Here's the line that should make you laugh, then make you angry: lower Treasury yields and cheaper oil "may support a Wall Street rebound."
May. Support. A rebound.
That's the financial press telling you the market might go up if two things that have been jerking around for three months happen to jerk in the friendly direction for a day. And they're not wrong, exactly. The 10-year yield did pull back from 4.69%, the highest it's been since January of last year. Crude did drop under $100 a barrel after holding above it for weeks. Stocks did claw back the loss. All true.
But watch what that framing quietly does. It turns a war into a weather report.
The war started February 28. Oil spiked, inflation came back, and the bond market did what bond markets do when they get scared, which is sell off and drag every borrowing rate in the country up behind it. The 10-year yield is the thing your mortgage actually follows, not the Fed, not the headlines, that one number. So when traders panic, a couple in Ohio who found a house they could finally afford watches the rate on it climb before they can sign.
That's not a "rebound." That's their down payment buying less every Tuesday.
And here's the part I can't get past. Back in March, the 30-year fixed dipped below 6% for the first time since 2022. Economists got excited, called it a psychological breakthrough, figured it might thaw the frozen housing market. People who'd been waiting two, three years started running the numbers again.
Then the oil shock hit and rates went right back up. One Zillow economist put it about as bluntly as anyone in that world will: those households missed a flash sale. A flash sale. Like the thing that decides whether a family of four gets a yard is a doorbuster that closed before they got to the register.
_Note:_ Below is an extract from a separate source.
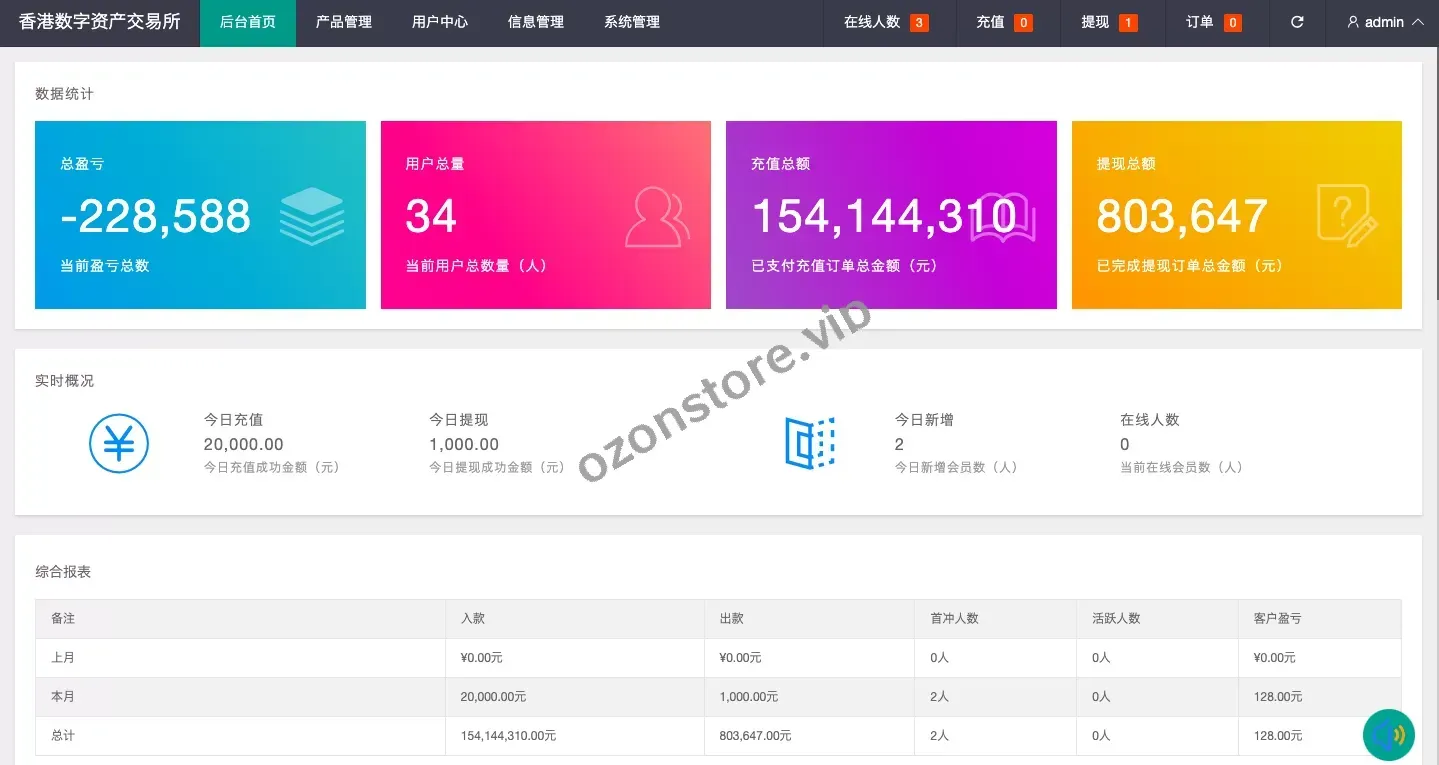
Task: Open the 提现 pending counter
Action: click(1109, 22)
Now the rate is back near 6.5%, mortgage applications have cratered, and the same financial pages that ran "buying a home just got more expensive" in April are running "rebound may be supported" in May. Same chart. Different mood. Both technically accurate.
The whipsaw is the whole story. Trump says peace is close, oil dumps 7%, the Dow rips a thousand points. Iran's foreign minister says actually there are no talks, oil pops back to $105, everything reverses. Markets surged on a rumor, sank on a denial, surged again. Even the analysts admit they can't fully explain some of the moves. Oil is still up more than 65% on the year despite all the down days.
So when somebody tells you yields and oil "may support a rebound," what they're really saying is: the dice landed nice today. That's it. That's the insight.
The trader who books a good afternoon off a de-escalation headline goes home fine either way. The couple who can't lock a rate because nobody knows if there's a war next week is the one carrying it. One of these people is in the story. The other one is the story, and nobody's writing it.
Check the rate Monday morning. See which way the dice came up.